Stated exercise
Retype, word for word, the part of the job-arrival modeling excerpt that opens with "Two datasets are" and closes with "the data given.".

VMs can be turned on and off, but it takes 2 minutes (120 seconds) for a virtual machine to start. This time is charged.

The objective is to minimize the total running cost of the servers, while ensuring that all jobs are handled within 5 seconds. If a job waits for more than 5 seconds, a penalty is incurred. A job is not allowed to wait for more than 2 minutes. The holding cost of a job \(H(t)\) is defined

\[H(t) = \max\left(\left\{ 0, \frac{t - 5}{40} \right\} \right)\]

Two datasets are given, each spanning a period of 48 hours, starting at 10pm GMT (so 2/5pm on the West/East coast). They are of the form `timestamp job-duration unique-id queue`

, for example `1378072800 2.133 9ea24acd-cee3-4248-bf43-fb33e7e9ac4b url`

with 475858 and 669642 jobs in the respective datasets.

We can assume our job arrivals to be governed by a Poisson process with parameter \(\lambda\). However, our arrival times differ depending on the time of day (e.g. less jobs at night). The arrivals can then be modelled as an inhomogeneous Poisson process \(\lambda = f(t)\), where we need to determine \(f(t)\) from the data given.

Some days are busier than others, so we normalize the given data (dividing the number of arrivals at each time step by the number of arrivals in 24 hours) and write \(\lambda = R_i f(t)\) where \(R_i\) is the relative business of the day.

The easiest approach is to assume \(f(t)\) is piecewise linear. For a given segment we can then simply use the fact that the maximum likelihood estimator (MLE) for a homogeneous Poisson population of \(n\) samples is its average

\[\widehat{\lambda} = \frac{1}{n}\sum_{i=1}^n k_i.\]

Perhaps it is a good idea to use maximum likelihood estimation to fit the estimates from the 4 (or 3, if we want a hold-out set) to a normal distribution \(\lambda\sim\mathcal{N}\left(a,b\right)\) so that we can get a confidence interval for the value of \(\lambda\) at each time of day. There are also papers out there which talk about more advanced methods of fitting an inhomogeneous Poisson process. This one has a nice overview (section 2). We also need to pick a timeframe over which to average (i.e. how long are the linear segments). If you don’t average enough you get very noisy data (see this and this graph for the extreme case where there is no averaging at all), and if you average too much you might miss trends (if you average over the entire 24 hours you just get a straight line).

Data excerpts
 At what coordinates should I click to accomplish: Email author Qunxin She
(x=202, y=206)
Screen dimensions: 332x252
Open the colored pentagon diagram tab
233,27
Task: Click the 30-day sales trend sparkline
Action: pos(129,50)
==
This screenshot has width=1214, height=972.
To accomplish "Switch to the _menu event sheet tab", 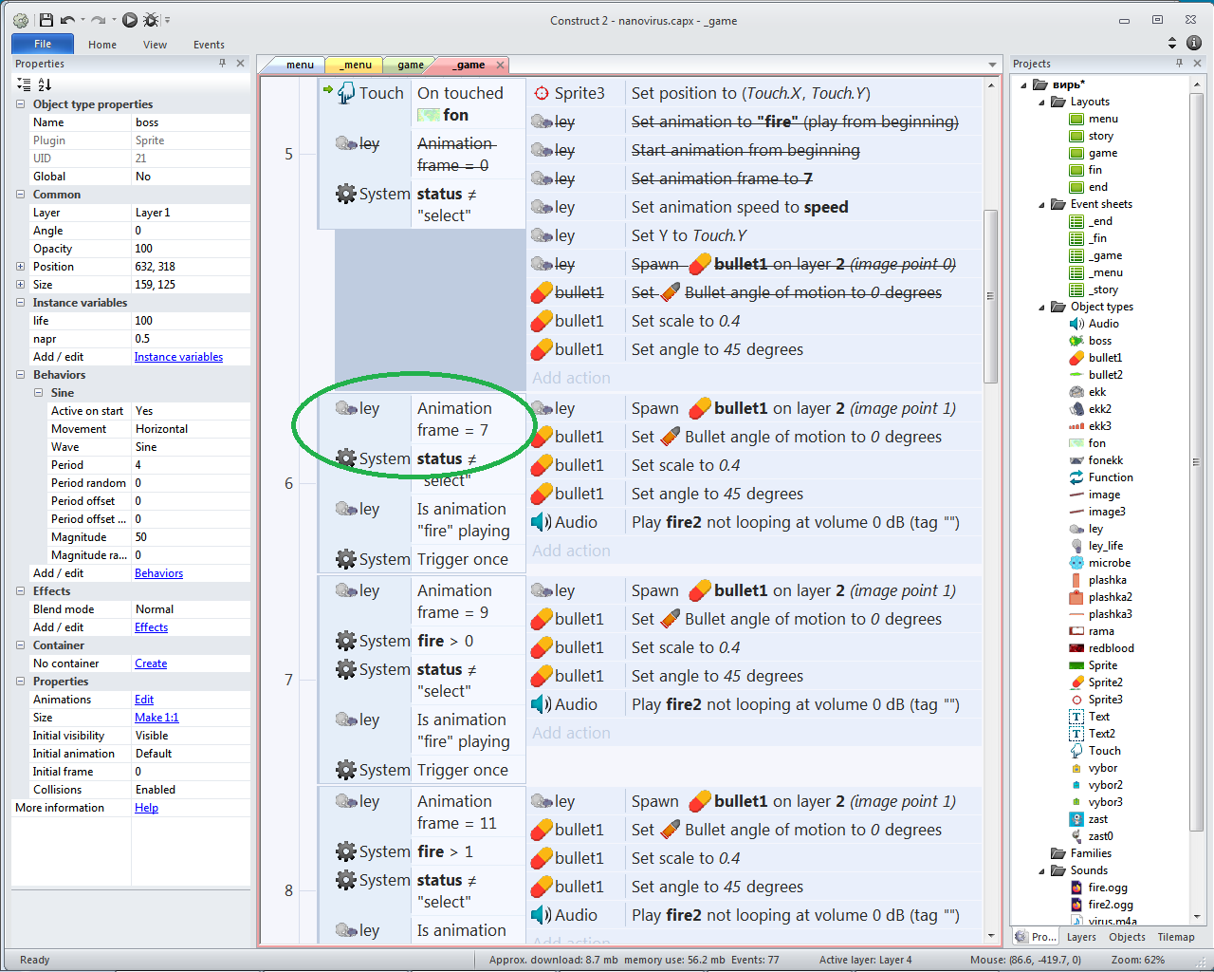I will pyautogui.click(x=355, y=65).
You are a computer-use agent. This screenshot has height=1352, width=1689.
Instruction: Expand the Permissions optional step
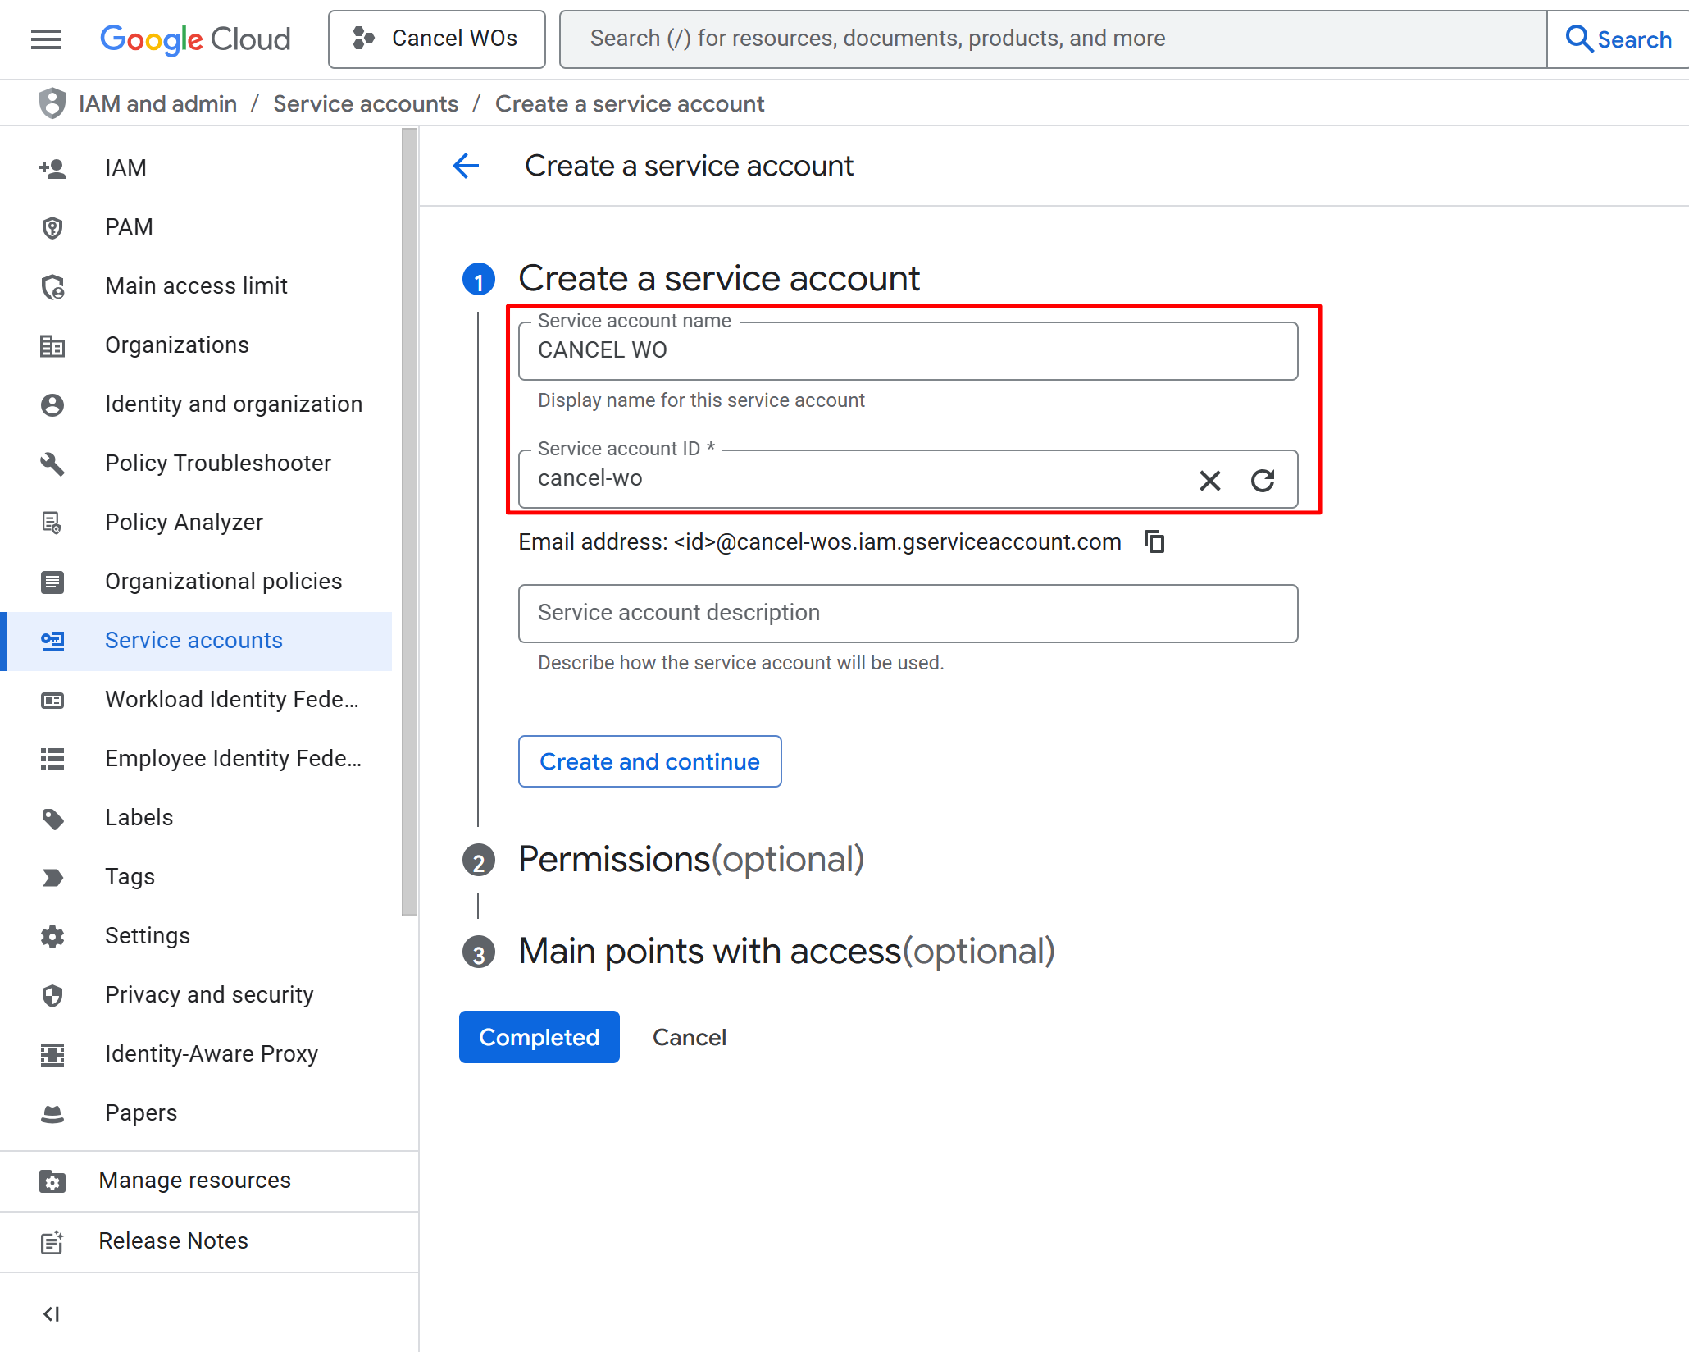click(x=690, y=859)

Solution to this problem
Two datasets are given, each spanning a period of 48 hours, starting at 10pm GMT (so 2/5pm on the West/East coast). They are of the form `timestamp job-duration unique-id queue`

, for example `1378072800 2.133 9ea24acd-cee3-4248-bf43-fb33e7e9ac4b url`

with 475858 and 669642 jobs in the respective datasets.

We can assume our job arrivals to be governed by a Poisson process with parameter \(\lambda\). However, our arrival times differ depending on the time of day (e.g. less jobs at night). The arrivals can then be modelled as an inhomogeneous Poisson process \(\lambda = f(t)\), where we need to determine \(f(t)\) from the data given.